The country-wide project will see a number of research institutions, including the University of Adelaide, Commonwealth Science and Industrial Research Organisation, National Wine and Grape Industry Centre (NWGIC), South Australian Research and Development Institute and the Australian Wine Research Institute, come together to analyse Australia’s soils, geology and climate to determine how they influence wine style and quality.

However while Ringland acknowledges the differences in soil and geology, the impact it can have on a wine and the need to communicate regionality to consumers, he’s sceptical of the concept of terroir, and the need to scientifically pin it down to a quantifiable measure.

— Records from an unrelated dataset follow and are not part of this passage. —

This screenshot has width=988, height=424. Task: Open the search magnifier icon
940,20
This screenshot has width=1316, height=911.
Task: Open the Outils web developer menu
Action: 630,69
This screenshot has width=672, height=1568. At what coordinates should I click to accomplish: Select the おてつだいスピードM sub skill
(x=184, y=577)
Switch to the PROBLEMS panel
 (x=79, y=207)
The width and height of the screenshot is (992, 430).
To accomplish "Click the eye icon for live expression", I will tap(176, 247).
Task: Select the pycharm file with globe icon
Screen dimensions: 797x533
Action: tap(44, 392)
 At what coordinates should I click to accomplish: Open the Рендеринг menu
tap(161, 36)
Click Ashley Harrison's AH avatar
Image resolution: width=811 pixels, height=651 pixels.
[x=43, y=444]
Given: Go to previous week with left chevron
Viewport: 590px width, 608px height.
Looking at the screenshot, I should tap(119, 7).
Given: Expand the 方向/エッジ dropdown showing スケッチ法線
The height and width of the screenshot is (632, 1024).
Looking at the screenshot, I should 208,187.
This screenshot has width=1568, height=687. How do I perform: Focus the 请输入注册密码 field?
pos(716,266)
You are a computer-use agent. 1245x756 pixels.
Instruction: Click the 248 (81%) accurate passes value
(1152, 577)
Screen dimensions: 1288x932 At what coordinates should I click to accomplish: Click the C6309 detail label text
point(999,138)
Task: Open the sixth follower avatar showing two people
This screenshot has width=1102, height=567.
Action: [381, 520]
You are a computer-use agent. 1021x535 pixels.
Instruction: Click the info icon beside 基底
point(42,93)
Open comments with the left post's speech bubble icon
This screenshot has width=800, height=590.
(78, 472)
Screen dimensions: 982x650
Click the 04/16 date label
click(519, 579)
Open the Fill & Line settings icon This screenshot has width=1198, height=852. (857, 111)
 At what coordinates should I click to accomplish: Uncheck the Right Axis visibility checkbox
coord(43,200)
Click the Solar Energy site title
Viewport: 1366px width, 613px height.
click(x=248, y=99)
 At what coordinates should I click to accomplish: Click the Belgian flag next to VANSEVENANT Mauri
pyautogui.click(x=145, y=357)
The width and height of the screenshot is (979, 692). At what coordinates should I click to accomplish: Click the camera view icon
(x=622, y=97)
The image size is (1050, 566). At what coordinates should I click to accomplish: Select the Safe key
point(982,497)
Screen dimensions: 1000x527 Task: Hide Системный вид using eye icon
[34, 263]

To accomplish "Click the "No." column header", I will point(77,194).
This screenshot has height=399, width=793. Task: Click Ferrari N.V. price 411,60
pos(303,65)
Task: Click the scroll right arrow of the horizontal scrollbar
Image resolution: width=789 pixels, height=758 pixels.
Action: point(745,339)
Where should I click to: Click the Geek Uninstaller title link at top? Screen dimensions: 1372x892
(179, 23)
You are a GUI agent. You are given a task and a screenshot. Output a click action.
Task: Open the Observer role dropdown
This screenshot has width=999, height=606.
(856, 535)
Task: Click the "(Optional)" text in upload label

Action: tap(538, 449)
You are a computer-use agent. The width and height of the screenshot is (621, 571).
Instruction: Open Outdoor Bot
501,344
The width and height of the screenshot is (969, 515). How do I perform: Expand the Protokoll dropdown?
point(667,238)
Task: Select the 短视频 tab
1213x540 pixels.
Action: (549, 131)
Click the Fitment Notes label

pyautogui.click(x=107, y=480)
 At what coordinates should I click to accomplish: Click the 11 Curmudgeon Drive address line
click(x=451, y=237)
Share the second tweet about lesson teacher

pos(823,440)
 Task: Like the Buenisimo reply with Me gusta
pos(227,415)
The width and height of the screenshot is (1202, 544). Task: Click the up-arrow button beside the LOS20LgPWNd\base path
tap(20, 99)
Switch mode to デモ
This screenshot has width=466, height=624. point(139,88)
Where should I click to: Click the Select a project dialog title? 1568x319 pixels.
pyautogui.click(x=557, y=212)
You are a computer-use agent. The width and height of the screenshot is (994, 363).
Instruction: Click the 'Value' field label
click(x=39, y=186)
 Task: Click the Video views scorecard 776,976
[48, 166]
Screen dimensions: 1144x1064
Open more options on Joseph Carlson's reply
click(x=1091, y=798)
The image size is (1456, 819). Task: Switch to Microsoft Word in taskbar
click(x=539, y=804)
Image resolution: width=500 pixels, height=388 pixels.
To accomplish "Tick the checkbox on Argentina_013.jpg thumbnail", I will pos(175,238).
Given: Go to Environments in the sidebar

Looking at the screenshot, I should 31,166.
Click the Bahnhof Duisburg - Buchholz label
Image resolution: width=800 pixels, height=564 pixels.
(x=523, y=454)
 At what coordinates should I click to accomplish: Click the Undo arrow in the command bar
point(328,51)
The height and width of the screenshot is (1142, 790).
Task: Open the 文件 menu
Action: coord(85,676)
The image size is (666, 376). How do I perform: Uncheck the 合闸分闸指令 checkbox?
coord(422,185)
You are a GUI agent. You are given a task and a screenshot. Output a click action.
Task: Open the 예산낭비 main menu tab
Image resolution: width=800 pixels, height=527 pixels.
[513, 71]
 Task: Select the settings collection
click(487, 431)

“I am a great admirer of the British physicist Julian Barbour. He asserts that time doesn’t exist. It’s a construct that we created to make sense of reality. I think there is a parallel with terroir. I don’t think it exists. It’s a construct we constructed to explain the differences and quirkiness and different wines coming from different varieties and regions. I don’t understand why we would want to define it. Part of the fun of wine and what makes it exciting for me is this mysterious aspect.”


Describing his approach to managing terroir, Ringland says he is simply a “person with a dog on a leash, who doesn’t know where the dog is going to go.”

“In any given season there will be a unique array of climactic variations and quirky changes and differences in rainfall and temperature,” he explains. “I do my best to adjust the pruning of the vines, but my role is actually to use the wine as a means of telling a story about what happened in that vineyard over the last 12 months. There are times that no matter how much I understand what’s going on it goes off in another way.”

Nevertheless, Ringland acknowledges that the concept of terroir and its impact on a wine is an important conversation for Australian winemakers to be having, among themselves and with consumers, if Australia is to continue to raise its premium offer.

“Barossa is a region that is learning to tell people about the complexity of the region and therefore the terroir differences,” he says. “It’s more an opportunity to tell another aspect of the story. It’s something that is very important to talk about but on the other hand trying to turn it into a measurable entity in my view doesn’t really achieve anything positive.

“Celebrating the mystery is as much part of the reason that people find wine fun and interesting. To me terroir is not something you can dial up. It’s not something that you can analyse and measure. It’s something that just is and what’s more important is that we convey the peculiarities.”